Belkin founded and leads the Billion Minds Institute project at Columbia Mailman School. It is a hub for what he defined in a New England Journal of Medicine article as “investment and leadership supporting the ‘social climate’—that is, community-level emotional resilience and mental health and their mutually reinforcing connection to social ties and collective efficacy.” Its initiatives include Race to Resilience, a United Nations-backed effort to strengthen infrastructure and communities in the face of climate change. Race to Resilience partners include Slum Dwellers International, a global network of community-based organizations.

Geography also plays a role in other climate-focused research Keyes is doing, considering how lack of access to shade is associated with increased mental health problems in youth. With co-principal investigator Andrew Rundle, MPH ’94, DrPH ’00, an Epidemiology professor who codirects the Built Environment and Health Research Group at Columbia, Keyes is studying adolescents in Los Angeles County to understand how tree canopy, shade cover, and the surface temperature of their environment affect their mental well-being. “There’s a lot of evidence to suggest that constant exposure to heat can have an adverse effect on mental health,” Keyes says.

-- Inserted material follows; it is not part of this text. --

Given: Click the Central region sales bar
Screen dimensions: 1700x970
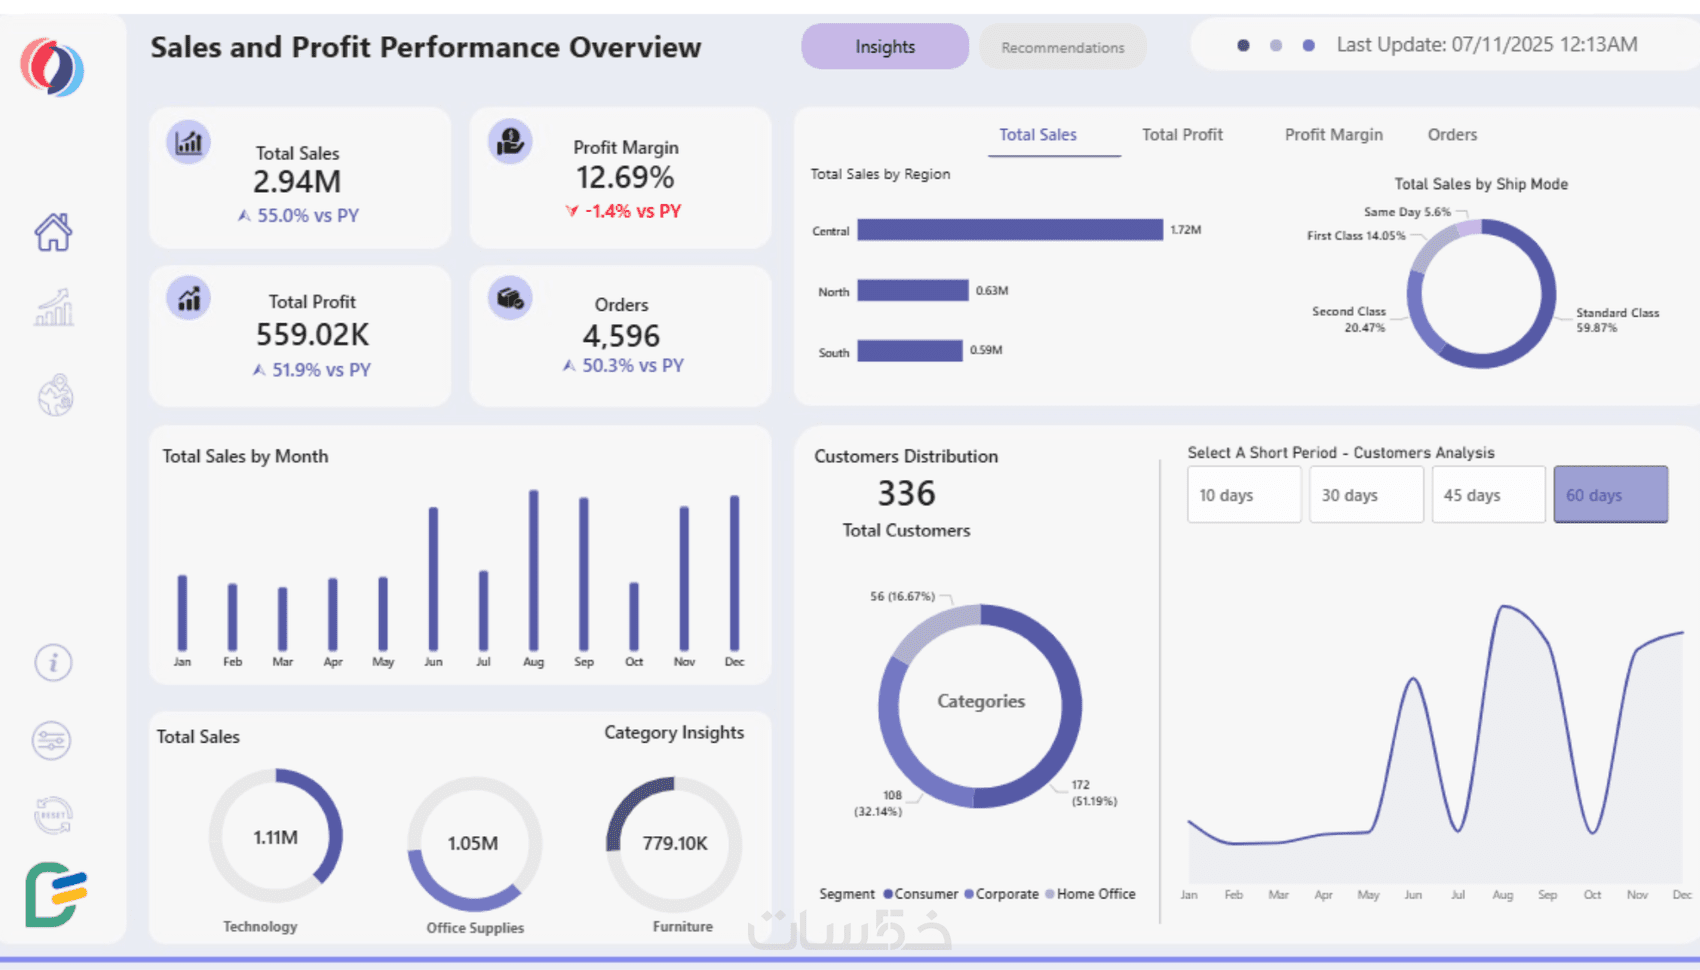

Taking a comprehensive approach to mental health more accurately considers how people interact with their wider world, including cultural views on mental health, support available in certain geographic areas, and more, Belkin says. “You’re thinking about other sectors, other institutions, as partners in the work of promoting and sustaining mental health,” he says. “We have really never approached mental health in that way before.”

NEW FACULTY, NEW APPROACHES

Sabrina Hermosilla, MIA/MPH ’08, PhD ’15

With the hiring of key new faculty members, including Sabrina Hermosilla, MIA/MPH ’08, PhD ’15 (see above) the School has expanded its bench in global mental health to reflect its commitment to the field:

Paris “AJ” Adkins-Jackson, PhD, MPH

Multidisciplinary community-partnered health equity researcher Paris “AJ” Adkins-Jackson, PhD, MPH, is an assistant professor of both Epidemiology and Sociomedical Sciences. Adkins-Jackson, who studies the effects of structural racism on healthy aging in historically marginalized populations, is leading research into how exposure to adverse community-level policing affects psychological well-being, cognitive function, and biological aging in older adults.

Melissa DuPont-Reyes, PhD ’17, MPH

Melissa DuPont-Reyes, PhD ’17, MPH, an assistant professor of Sociomedical Sciences and Epidemiology, uses her psychiatric and social epidemiology training to study health equity in population mental health among young and diverse populations in the United States. She is working to understand how early prevention of mental illness stigma may help reduce lifelong disparities in access to care.

Christian Gloria, PhD

Christian Gloria, PhD, vice chair and associate professor of Sociomedical Sciences, studies the protective and resilience factors that enable people to adapt, grow, and thrive against chronic stress and adversity. His current research focuses on the health and well-being of Filipino communities in New York and across the United States.